I'm just making a case to adapt to it: cut back gamma for the blue channel 0.2 notes increase its brightness and contrast, reduce lcd brightness. I read an essay sometime in the past. I cannot find it, but can vouch for it to work out as stated.
It was a case of replacing mobile brightness with gamma and saturation. Let's be realistic, backglow is uncalibrated black level.
Wrote this to Eizo Foris Nova thread a couple days ago: Color filters on LG's WOLED are exactly like LCD. Other than the addition of white subpixel. LG was (and somewhat still is) vague about how their OLEDs actually worked, probably because it is not a "true" OLED, meaning the traditional RGB-OLED panel with each subpixel being a separate OLED. The main drawback for LG is about 30% of brightness being lost to color filters.
AMOLED are RGB-OLED screens. Samsung's 55ES9500 from 2012/2013 was an RGB-OLED. Samsung canceled it and stepped out of OLED TV market because it turned out to be about three times as expensive to manufacture compared to LG's WOLED. RGB-OLED is not without drawbacks of course. The different speed of aging of different subpixels is a big one. Blue is especially problematic because it ages considerably faster than either red or green. This makes burn-in a real concern not only due to changing brightness but also changing colors.
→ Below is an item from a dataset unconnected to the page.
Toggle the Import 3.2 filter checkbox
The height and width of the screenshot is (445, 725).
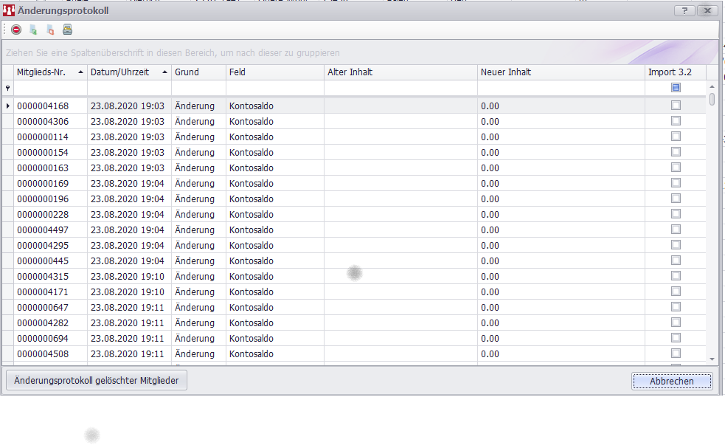click(x=676, y=88)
Btw, AnandTech(well, Reuters through ZDNet through AnandTech) says "QLED" LCDs are also going the way of the dodo. So either a) Samsung starts buying massive amounts of LCD panels off other manufacturers, possibly causing a shortage, or b) there'll be a flood of OLED panels for various use cases showing up over the next couple of years. Apparently they already shut down LCD production at one of their two South Korean plants in October, with the remaining one in SK + two in China now being slated for shutdown by end of year. I would guess they're already well into refitting the first plant for OLED production. Also, these QD-OLEDs are supposed to be both cheaper and have better image quality than traditional OLEDs, which would be very interesting indeed.
The alternative is that Samsung is completely confident about mass manufacturing TV panels only on one technology. Technology that has not been in any product. Not just in any sold product but not in a trade show prototype either. Good luck with that...
QD-OLED is that same quantum-dot infused backlight technology coupled with blue OLED. They are being vague about it for obvious reasons but from what we know they do not seem to be planning to have OLED pixels directly from there but should end up in a layout similar to LG's WOLED. Light from blue OLED pixel is converted to white - a light spectrum with nice peaks on R, G and B - that is then sent through color filters for subpixels.
Edit:
So, I was just a bit wrong on couple counts. Samsung does have QD-OLED prototypes that were shown at CES 2020 behind closed doors but not in public. They are expecting QD-OLED to be on the market next year. Doesn't change my overall very doubtful tone by much. It is still unproven and cutting edge technology.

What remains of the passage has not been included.